I installed Microsoft Windows 7 Ultimate for what would hopefully be increased stability. Rarely a day goes by where I don’t crash Windows XP or Vista. Actually I also crashed Windows 7 a few times with a blue screen of death, it’s quite hard to do and requires a special talent, but that’s another story.

The final PC specs follow:

Computer Name - Meteor
Operating System - Windows 7 Ultimate
CPU Type - Intel(R) Core(TM)2 CPU 6600 @ 2.40GHz
Motherboard - Gigabyte GA-965P-DQ6 (rev 2.0)
System Memory - 2,048 MB DDR2
Power Supply - Antec 550w Basiq ATX Power Supply
Case - Antec Nine Hundred, Black, ATX, Top Mounted 200mm Fan
Video Adapter - NVIDIA GeForce 8800 GTX
Monitor - Acer H243H (DPMS)
Disk Drive - SATAII Device 931 GB
Optical Drive - HP DVD Writer 1270r ATA Device

Not only are the PC specs quite adequate, but the PC itself turned out to look pretty cool with bright blue LED’s in all fans, including the massive 200mm fan on top.

My Meteor Hunting PC. The silver box on top
 is a Canopus ADVC-55 DV Converter.


The PC was ready to hunt meteors.

Monday, February 15, 2010

Astrovid Fireball Camera Arrives

My Astrovid Fireball Camera has arrived. Of course I couldn’t wait to pull it apart and take a look at the components inside. I was happy to see that it is solidly built and well constructed. Attention to details like cable placement with appropriate cable ties make for a professional product. The supplied documentation was also good.

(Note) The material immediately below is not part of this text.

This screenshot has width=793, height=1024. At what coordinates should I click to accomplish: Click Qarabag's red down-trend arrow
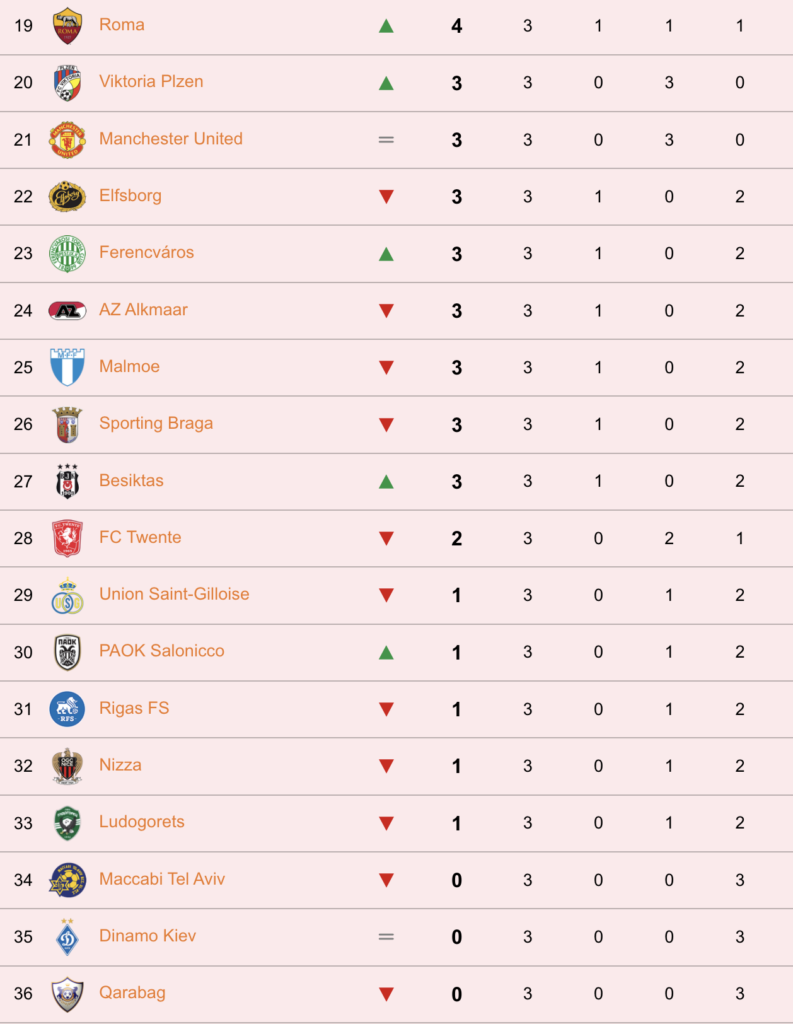(386, 995)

The Astrovid Fireball Camera is weather proof and the housing is heated and cooled. If you look at the pictures you can see a small fan used for cooling and some kind of thermal pad to heat the front, presumably to keep of the dew in winter. Note that although the unit has a fan, there are no holes in the housing so it is 100% water proof. That’s a good thing as this camera will be mounted on the roof of my house and will be exposed to all of the harsh weather conditions in Melbourne.

Inside the housing sits a Watec WAT-902H Ultimate CCD camera with a Tamron lens with auto-iris mounted to it. The Tamron lens is 3 – 8mm range with 1:1.0 aperture. The auto-iris will automatically adjust to the lighting conditions.

For more details on the Astrovid Fireball Camera see http://www.astrovid.com/prod_details.php?pid=3489&querystr=fireball

My new Astrovid Fireball Camera fits in my hand. Nice and compact design.


The main clear flat window is covered by another
dome shaped clear window to allow water to run off it.


Left front view of the inner assembly. The inner assembly slides out easily and is held in by one screw. When you re-insert the inner assembly, a rubber o-ring inside the outer assembly fits neatly into the metal groove that can be seen at the back. This ensures that the unit is water proof once again after re-assembly.


Right side view. Note the Watec WAT-902H Ultimate camera.


Close up of the cooling fan at the back of the inner assembly.


Close up of the Tamron camera and inner heating pad at the front of the inner assembly.